Part 2: The Development Workflow How the workflow operates in practice. Handoff mechanics, agent role definitions, model assignment rationale, and what structured AI development looks like compared to ad-hoc prompting.
Part 3: Neo4j Code Graph How the Neo4j graph works, what kinds of structural questions it answers, and why graph-based code intelligence changes what AI agents can do with a large codebase.
Part 4: The Knowledge Flywheel How domain skills are built, structured, and loaded contextually. The self-improving loop that turns every code review into a knowledge update, the skill-builder’s role in capturing domain context, and the skill-auditor’s enforcement of quality standards.

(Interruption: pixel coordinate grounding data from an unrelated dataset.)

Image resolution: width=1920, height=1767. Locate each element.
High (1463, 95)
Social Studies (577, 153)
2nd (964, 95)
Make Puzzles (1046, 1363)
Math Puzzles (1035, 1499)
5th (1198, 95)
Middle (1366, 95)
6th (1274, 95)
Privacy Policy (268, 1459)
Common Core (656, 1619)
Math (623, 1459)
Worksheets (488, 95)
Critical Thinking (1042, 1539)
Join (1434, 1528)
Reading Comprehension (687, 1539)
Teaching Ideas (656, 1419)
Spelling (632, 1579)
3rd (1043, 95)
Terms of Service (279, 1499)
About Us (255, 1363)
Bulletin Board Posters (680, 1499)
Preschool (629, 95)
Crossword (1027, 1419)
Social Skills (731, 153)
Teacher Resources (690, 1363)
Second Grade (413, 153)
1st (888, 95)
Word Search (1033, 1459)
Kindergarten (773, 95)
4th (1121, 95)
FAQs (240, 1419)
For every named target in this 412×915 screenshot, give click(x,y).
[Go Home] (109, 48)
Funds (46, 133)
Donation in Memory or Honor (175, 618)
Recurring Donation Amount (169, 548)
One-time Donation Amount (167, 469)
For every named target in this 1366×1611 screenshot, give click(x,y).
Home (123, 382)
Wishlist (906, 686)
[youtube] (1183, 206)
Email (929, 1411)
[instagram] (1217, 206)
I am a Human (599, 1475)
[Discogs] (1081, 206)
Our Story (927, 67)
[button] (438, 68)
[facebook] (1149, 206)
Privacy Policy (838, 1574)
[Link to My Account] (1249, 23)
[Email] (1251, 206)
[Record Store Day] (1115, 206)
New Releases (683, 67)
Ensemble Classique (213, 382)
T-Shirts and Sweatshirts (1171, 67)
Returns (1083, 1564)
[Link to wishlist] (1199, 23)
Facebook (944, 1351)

Part 5: Enterprise AI Lessons What worked, what failed, and what transferable patterns emerged. Cross-model orchestration tradeoffs, the workflow handoff pattern, knowledge capture as a discipline, and the organizational conditions that make this investment pay off.
The throughline: 10,000+ functions is a knowledge organization problem, not a context window problem. The agents are specialists because the domain demands specialists. The Neo4j graph exists because structure cannot be recovered from text search. The self-improving skills exist because institutional knowledge, once extracted, should never have to be extracted twice.